Innovation coming at the edges

Henrik Stamm Kristensen

It is increasingly common that innovation occurs at the edges or from the bottom to top, and not only in the heart of major companies or important R&D Centers. The lowering of the high technology and the emergence of new forms of organization of collective talent made it possible. The result are start-ups, but also crowdsourcing and open innovation platforms. Both models have common factors such as the engagement of innovators, their passion or their desire to create value by finding solutions to problems that really matter for a group of people or an entire community of developers.

In the next TEDx Talk, the author and chief evangelist of Apple, Guy Kawasaki, lists 12 lessons he learnt after collaborating with Steve Jobs. Some of them have much to do with the elements that make open innovation work and, especially, crowdsourcing.

Firstly, he stresses that innovation is about changing the world.

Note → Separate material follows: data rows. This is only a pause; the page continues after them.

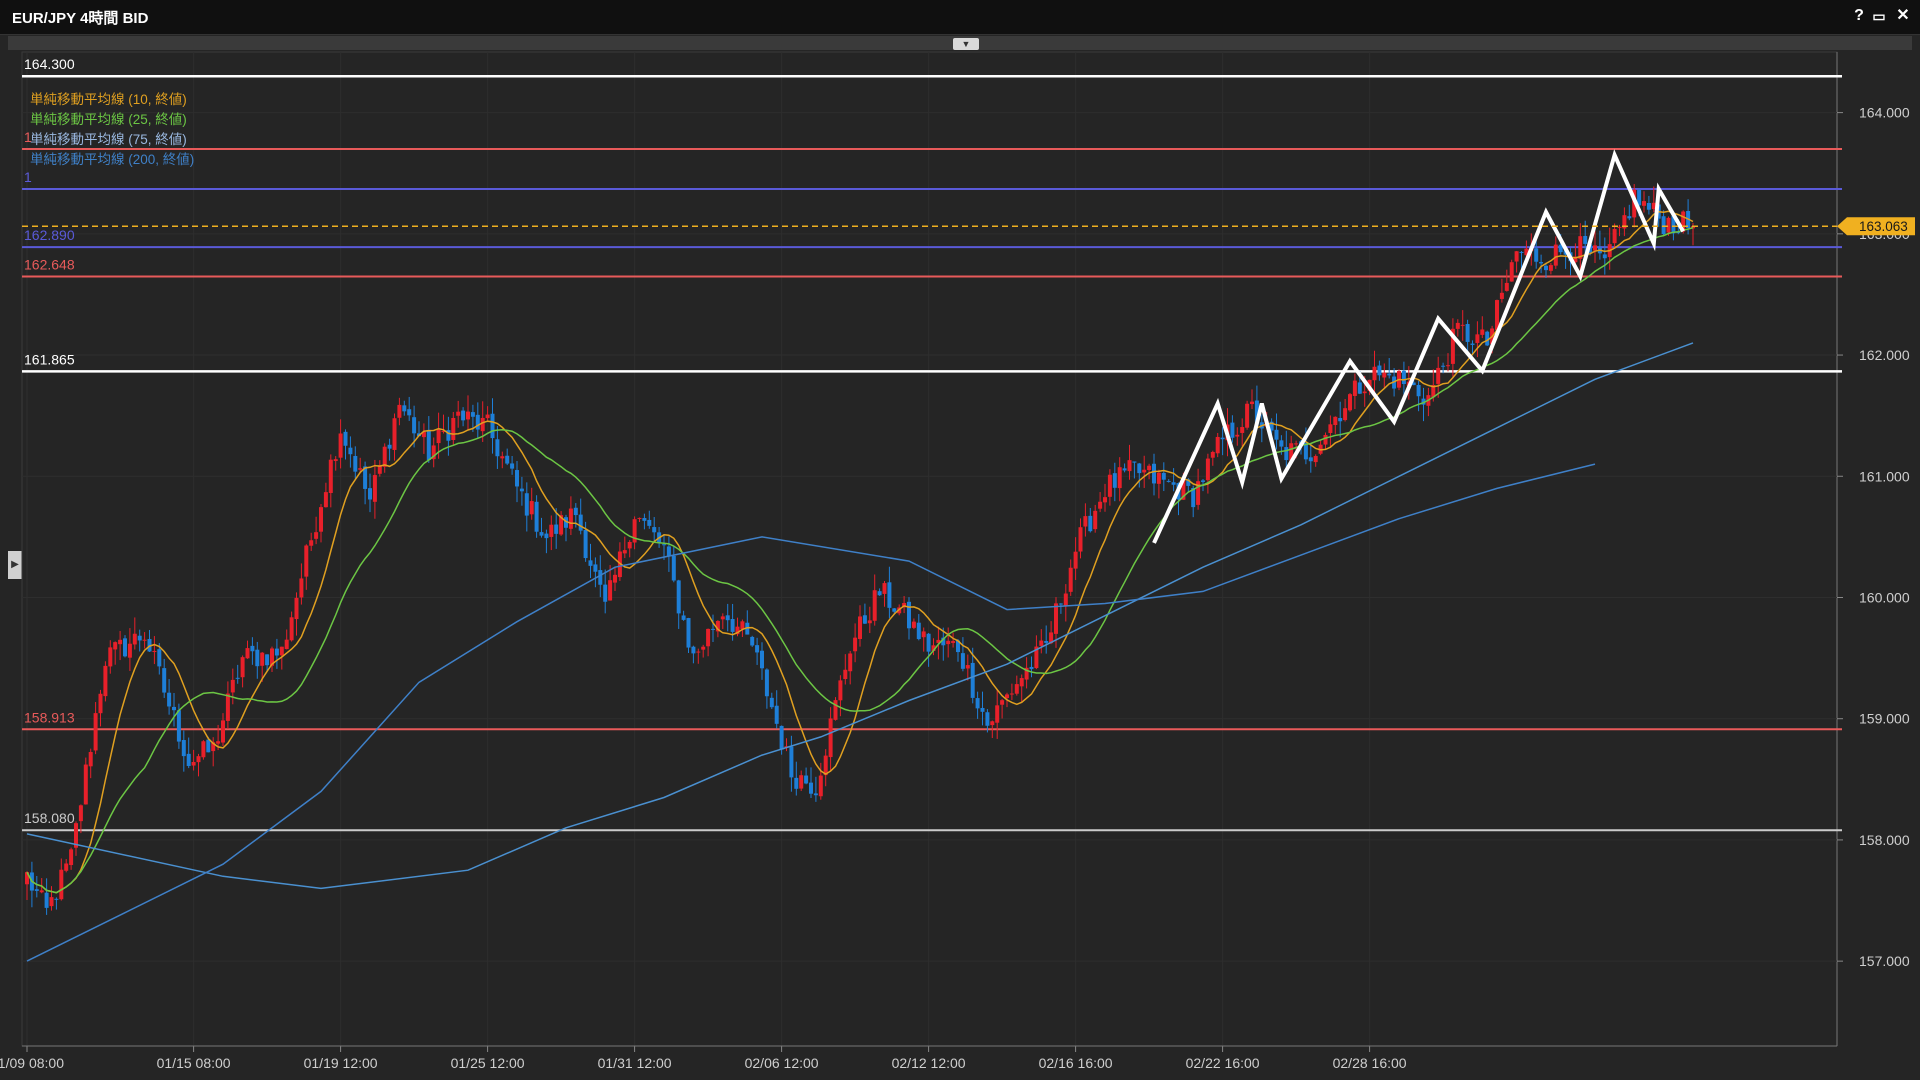 The height and width of the screenshot is (1080, 1920). I want to click on x-tick-label: 01/19 12:00, so click(341, 1063). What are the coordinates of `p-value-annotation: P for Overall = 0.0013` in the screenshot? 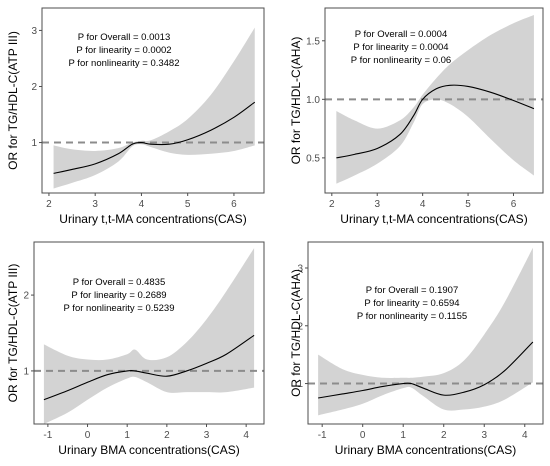 It's located at (124, 38).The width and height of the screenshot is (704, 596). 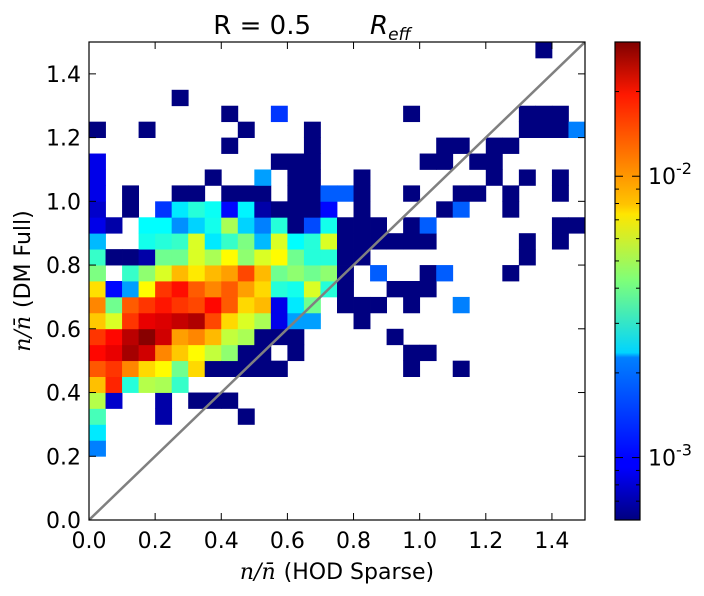 What do you see at coordinates (258, 572) in the screenshot?
I see `x-axis-title-math: n/n̄` at bounding box center [258, 572].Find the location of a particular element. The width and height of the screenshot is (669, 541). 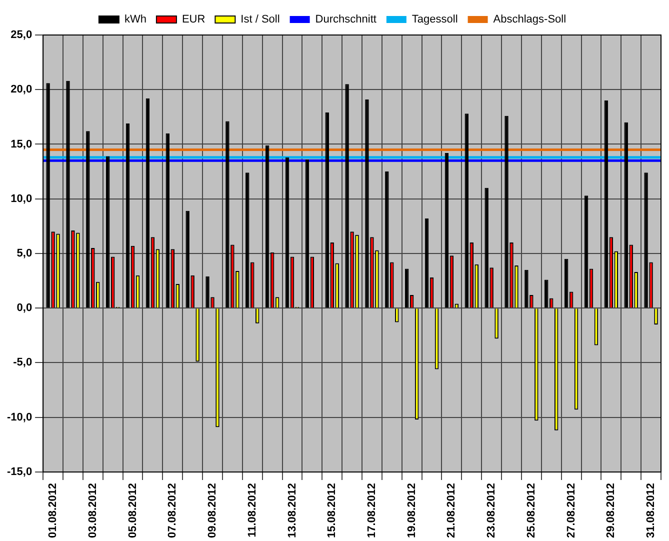

y-tick-label: 0,0 is located at coordinates (24, 308).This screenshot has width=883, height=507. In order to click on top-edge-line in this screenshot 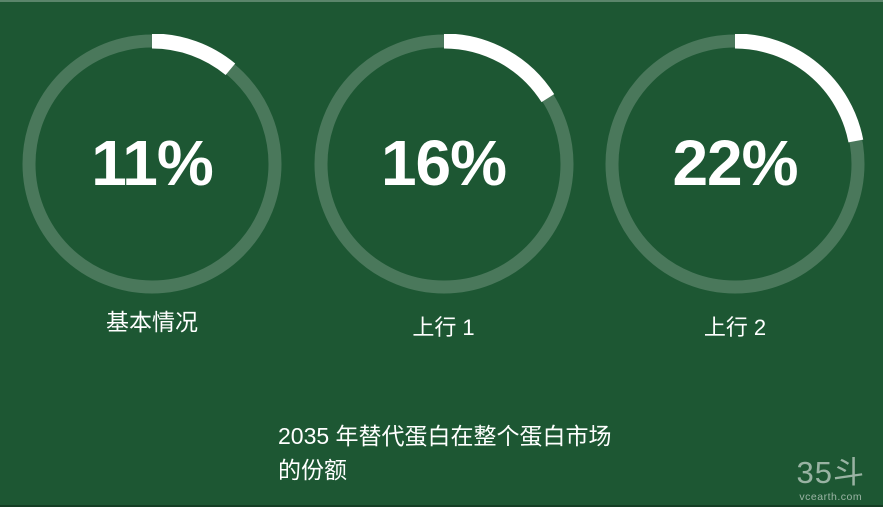, I will do `click(442, 1)`.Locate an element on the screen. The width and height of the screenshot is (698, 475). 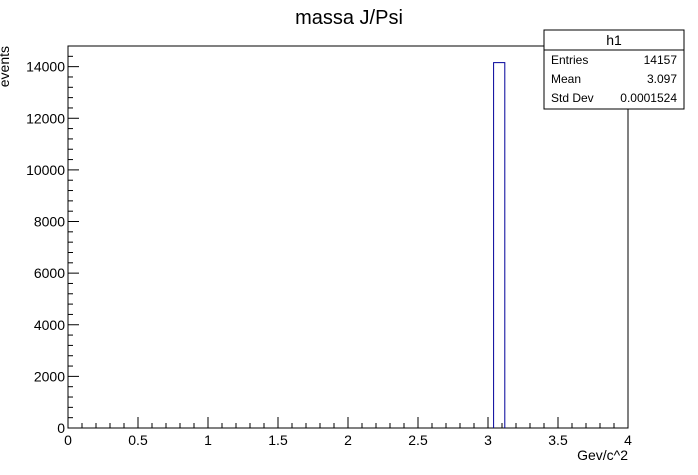
y-tick-label: 8000 is located at coordinates (50, 222).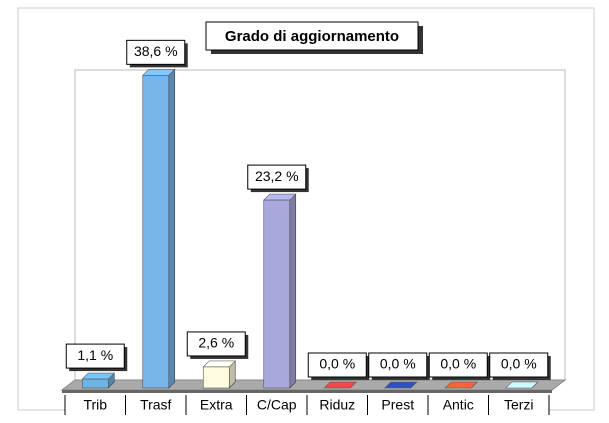 This screenshot has width=609, height=423. Describe the element at coordinates (95, 405) in the screenshot. I see `x-tick-label: Trib` at that location.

It is a challenge to the status quo so it does not matter what experts say about an idea. Great ideas are something in which you have to believe in first to see how they actually become a reality, he says. This is the same passion that drives many developers joining forces in crowdsourcing platforms to materialize an idea. It is not something that has to do with profits, but strictly with engagement with interesting challenges and solutions, and that creates significant value.

Another interesting aspect that he stands out is that the action rarely occurs in the curve in which a company is. The companies that normally define themselves in terms of what they do are not usually those that come up with huge innovations. On the contrary, it is increasingly common for these innovations come from outside a company and its R&D departments, through external collaboration, which can bring new insights and disruptive projects, or directly from the edges.

Kawasaki also mentions that value is not the same as profit, and this is precisely what is relevant in many collaborative or crowdsourcing projects.

Besides the Kawasaki chat, I recommend you this article by Geoffrey Moore (Open Innovation: Top-Down Meets Bottom-Up), also in the line of how open innovation is helping innovation move from the center of companies to the periphery, and the values that allowed this process.